Revitalisasi Moral Bangsa: Mungkinkah Barak Militer Jadi Solusi Pembentukan Karakter?
Krisis moralitas di Indonesia telah mencapai titik mengkhawatirkan. Prevalensi premanisme, tawuran antar pelajar, dan hilangnya kesantunan di ruang publik menjadi indikasi nyata degradasi nilai-nilai luhur bangsa.
Dalam merespons situasi ini, kebijakan Gubernur Jawa Barat yang menginisiasi program pembinaan karakter bagi preman dan remaja bermasalah melalui pelatihan di barak militer menuai pro dan kontra. Meskipun kontroversial, langkah ini dapat dilihat sebagai upaya negara untuk mengatasi masalah dekadensi moral yang menggerogoti generasi muda.
Pro dan kontra terhadap kebijakan ini tidak terlepas dari kekhawatiran mengenai potensi pelanggaran hak asasi manusia. Namun, di balik polemik tersebut, terdapat pesan penting yang perlu digarisbawahi: pembangunan karakter harus sejalan dengan pembangunan infrastruktur. Kemajuan fisik tidak akan berarti banyak jika moralitas masyarakat terpuruk.
Barak militer dalam konteks ini bukan sekadar simbol kekuatan represif, melainkan ruang pembinaan yang bertujuan menanamkan nilai-nilai disiplin, tanggung jawab, rasa hormat kepada negara, dan cinta tanah air. Dengan pendekatan yang humanis dan profesional, program ini berpotensi menjadi wujud nyata dari nation and character building, terutama di tengah krisis keteladanan dan gempuran informasi negatif.

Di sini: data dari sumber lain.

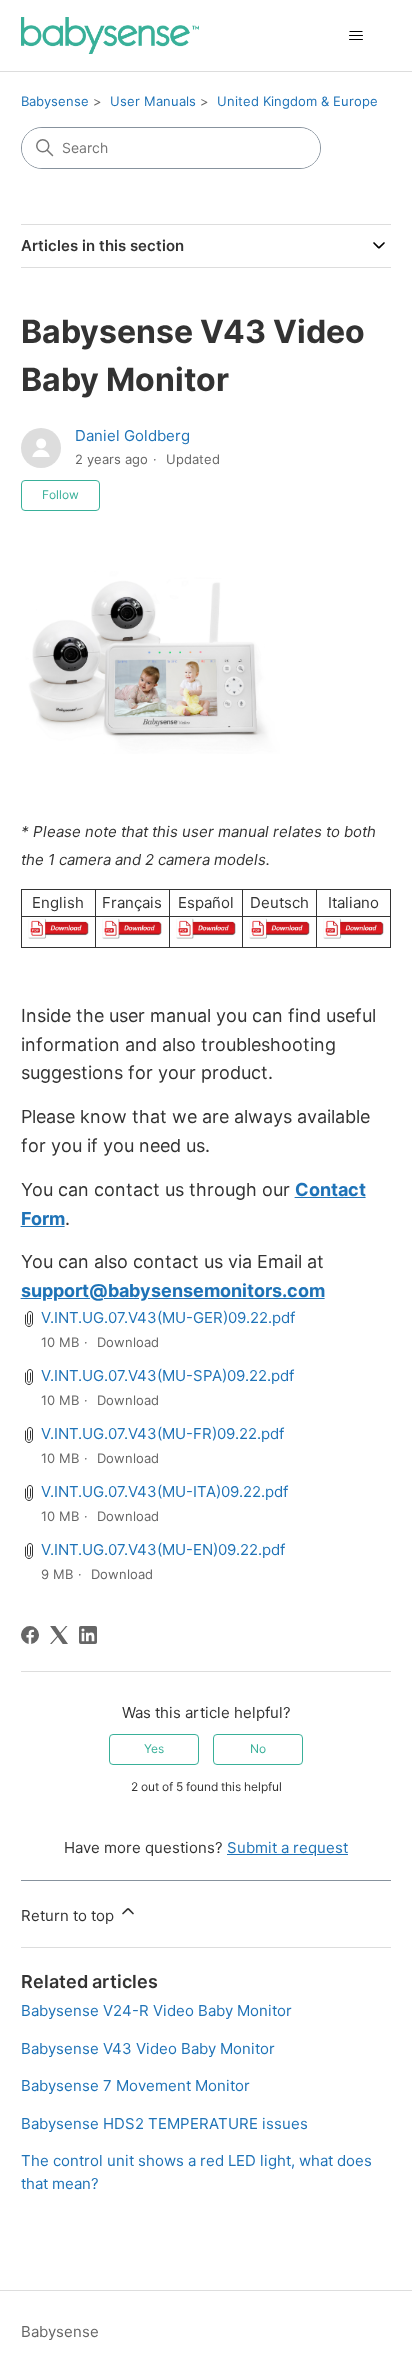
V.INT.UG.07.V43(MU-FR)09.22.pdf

Premanisme adalah masalah kompleks yang disebabkan oleh berbagai faktor, seperti ketimpangan ekonomi, lemahnya pendidikan karakter, minimnya ruang ekspresi positif bagi remaja, dan krisis identitas. Ironisnya, kelompok preman kerap kali dimanfaatkan sebagai instrumen kekuasaan dalam sejarah politik Indonesia.
Pengalaman dari negara lain menunjukkan bahwa pelibatan militer dalam pembinaan sosial bukanlah hal yang baru. Program wajib militer di Singapura, misalnya, berhasil menggabungkan pelatihan fisik, mental, dan nilai kebangsaan dalam satu sistem terintegrasi. Di Amerika Serikat, "boot camp" menjadi alternatif rehabilitasi bagi remaja bermasalah.
Namun, konteks Indonesia tentu berbeda. Tanpa adanya wajib militer, pendekatan ini harus bersifat selektif dan disesuaikan dengan kondisi sosial budaya. Pengawasan ketat dari lembaga perlindungan anak, akademisi, psikolog, dan masyarakat sipil sangat diperlukan untuk mencegah kekerasan atau pelecehan hak. Disiplin harus membina, bukan menghukum.
Kebijakan ini juga dapat dipandang sebagai bagian dari pertahanan non-militer. Di saat kekuatan fisik negara terancam oleh krisis moral dan sosial, membina generasi muda menjadi wujud nyata bela negara.
Inisiatif ini membuka ruang diskusi tentang tanggung jawab negara dalam membina warga negara. Negara harus hadir untuk merangkul dan membina, bukan hanya menghukum. Preman dan anak bermasalah bukanlah objek penertiban, melainkan subjek dari proyek kebangsaan yang perlu ditata ulang.
Untuk membangun bangsa yang kuat, kita harus memulai dari masyarakat yang kuat, yang tidak takut pada disiplin dan tidak alergi terhadap kebangsaan. Meskipun inisiatif ini belum sempurna, kita harus memberikan kesempatan bagi gagasan besar ini untuk berkembang.
Kekuatan bangsa tidak hanya ditentukan oleh jumlah senjata atau besarnya PDB, tetapi juga oleh karakter warganya: jujur, disiplin, tangguh, dan cinta tanah air. Jika barak militer dapat membantu menanamkan nilai-nilai tersebut dengan penuh hormat terhadap martabat manusia, maka kebijakan ini layak untuk diperjuangkan.
Penilaian terhadap efektivitas program ini perlu dilakukan secara komprehensif. Evaluasi yang cermat akan memberikan gambaran yang jelas mengenai dampak positif dan negatifnya. Dengan demikian, program ini dapat disempurnakan dan diadaptasi agar lebih efektif dalam mencapai tujuan pembentukan karakter bangsa.
Idealnya, program ini dapat dievaluasi dan dipertimbangkan sebagai program nasional yang dilaksanakan secara merata di seluruh provinsi. Dengan pengelolaan yang baik dan terukur, diharapkan pembangunan nation and character building dapat terselenggara secara lebih terpadu, sehingga mempermudah pencapaian tujuan pembangunan nasional.